▸ **To do**:
a: Answer these questions from the report excerpt, one answer per line, marked (i), (ii), (iii) to match.
(i) How many employees did the Company employ for 2022-23?
(ii) What activities has the Company arranged to preserve competent employees and provide a homely environment?
(iii) What supplements the Company's internal control systems?
b: Extract the part of the report excerpt from "7. HUMAN RESOURCE" up to and including "affordable to lose.".
c: From the report excerpt, list every factor it names as making differences to the Company's operations.

The Company has proper, strong, independent and adequate internal control systems to ensure that all assets are safeguarded and protected against loss from unauthorized use or disposition and that transaction are authorized, recorded and reported correctly. The internal control systems are supplemented by an extensive programme of internal audits reviewed by management and documented policies, guidelines and procedures. The internal control systems of the Company are designed to ensure that the financial and other records are reliable, for preparing financial statements and other data, and for maintaining accountability of assets.

7. HUMAN RESOURCE DEVELOPMENT:

The manpower employed in your Company for 2022-23 was 60 employees. The Company depends extensively on its human assets and consider this as one of the most precious asset and not affordable to lose.

Your Company has a team of able and experienced industry professionals. Your Company always believe to invest in human resources by means of providing various facilities, with a view to strengthen its presence in existing business and for taking advantage of the emerging growth opportunities in the hospitality sector. Your Company seeks regular feedback from its employees to ascertain their levels of satisfaction and to ensure that employees morale and motivation are constantly improved. Critical human resource issues are analysed, corrective actions initiated and results monitored regularly. In order to preserve competent employees and to provide homely environment, your Company has arranged monthly staff function, religious programs, picnic tours, etc. Human resource is drawn from diverse academic backgrounds and the Company has placed emphasis on recruiting people with formal training that matches their job profile.

8. CAUTIONARY STATEMENT:

Certain statements made in the Management discussion and analysis report, describing the Companys objectives, projections, estimates, predictions and expectations may be forward looking statements, within the meaning of applicable securities law and regulations and actual results may differ materially from those expressed or implied. Significant factors that make differences to Companys operations include competition, changes in Government policies and regulations, tax regimes and economic development within India. The Company assumes no responsibility to publicly amend, modify or revise any forward looking statements, on the basis of any subsequent development, information or events or otherwise.

▸ **Data provided**:

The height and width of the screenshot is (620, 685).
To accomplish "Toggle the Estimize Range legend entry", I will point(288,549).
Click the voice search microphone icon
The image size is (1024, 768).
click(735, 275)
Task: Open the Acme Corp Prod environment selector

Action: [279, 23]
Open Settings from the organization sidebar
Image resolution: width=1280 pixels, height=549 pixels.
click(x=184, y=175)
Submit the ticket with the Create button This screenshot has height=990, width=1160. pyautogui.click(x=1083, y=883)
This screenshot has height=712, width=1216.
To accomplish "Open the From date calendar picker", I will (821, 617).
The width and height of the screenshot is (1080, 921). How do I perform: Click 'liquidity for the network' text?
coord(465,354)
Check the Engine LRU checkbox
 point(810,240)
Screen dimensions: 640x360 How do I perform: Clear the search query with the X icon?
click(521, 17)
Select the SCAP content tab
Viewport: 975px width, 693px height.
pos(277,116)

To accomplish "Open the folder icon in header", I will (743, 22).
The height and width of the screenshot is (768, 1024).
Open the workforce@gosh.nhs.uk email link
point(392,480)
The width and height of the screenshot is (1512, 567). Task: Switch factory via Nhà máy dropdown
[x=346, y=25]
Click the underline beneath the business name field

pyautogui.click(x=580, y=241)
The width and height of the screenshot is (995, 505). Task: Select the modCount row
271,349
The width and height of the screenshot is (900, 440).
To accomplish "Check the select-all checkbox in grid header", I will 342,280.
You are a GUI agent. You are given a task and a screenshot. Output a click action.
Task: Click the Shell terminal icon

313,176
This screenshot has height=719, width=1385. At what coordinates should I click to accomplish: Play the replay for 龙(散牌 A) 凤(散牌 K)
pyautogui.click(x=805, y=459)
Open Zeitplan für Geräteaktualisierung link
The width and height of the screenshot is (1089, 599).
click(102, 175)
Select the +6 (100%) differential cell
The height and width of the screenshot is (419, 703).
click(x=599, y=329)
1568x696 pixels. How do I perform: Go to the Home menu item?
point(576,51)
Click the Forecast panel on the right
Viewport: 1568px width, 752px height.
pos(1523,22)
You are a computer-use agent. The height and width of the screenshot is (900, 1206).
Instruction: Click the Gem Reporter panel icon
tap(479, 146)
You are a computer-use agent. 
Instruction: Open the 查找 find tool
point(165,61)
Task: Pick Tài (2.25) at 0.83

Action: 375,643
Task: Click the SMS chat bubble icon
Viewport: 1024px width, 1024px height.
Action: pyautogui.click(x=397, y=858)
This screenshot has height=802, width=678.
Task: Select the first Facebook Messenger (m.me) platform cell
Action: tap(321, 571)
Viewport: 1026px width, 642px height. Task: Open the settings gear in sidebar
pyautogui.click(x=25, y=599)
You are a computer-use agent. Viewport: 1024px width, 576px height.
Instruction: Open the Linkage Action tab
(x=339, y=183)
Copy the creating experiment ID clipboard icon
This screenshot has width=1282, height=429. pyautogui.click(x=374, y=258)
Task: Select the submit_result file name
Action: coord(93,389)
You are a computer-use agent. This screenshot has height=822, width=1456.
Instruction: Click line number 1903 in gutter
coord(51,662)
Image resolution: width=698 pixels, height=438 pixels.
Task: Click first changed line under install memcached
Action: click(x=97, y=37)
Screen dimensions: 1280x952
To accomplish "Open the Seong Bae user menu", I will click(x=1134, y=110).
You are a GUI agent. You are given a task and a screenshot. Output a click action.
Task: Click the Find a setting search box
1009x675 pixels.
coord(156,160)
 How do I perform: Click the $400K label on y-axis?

▸ **List of solutions**:
a:
(i) 60 employees.
(ii) Monthly staff function, religious programs, picnic tours, etc.
(iii) An extensive programme of internal audits reviewed by management, and documented policies, guidelines and procedures.

b:
7. HUMAN RESOURCE DEVELOPMENT:

The manpower employed in your Company for 2022-23 was 60 employees. The Company depends extensively on its human assets and consider this as one of the most precious asset and not affordable to lose.

c:
- Competition
- Changes in Government policies and regulations
- Tax regimes
- Economic development within India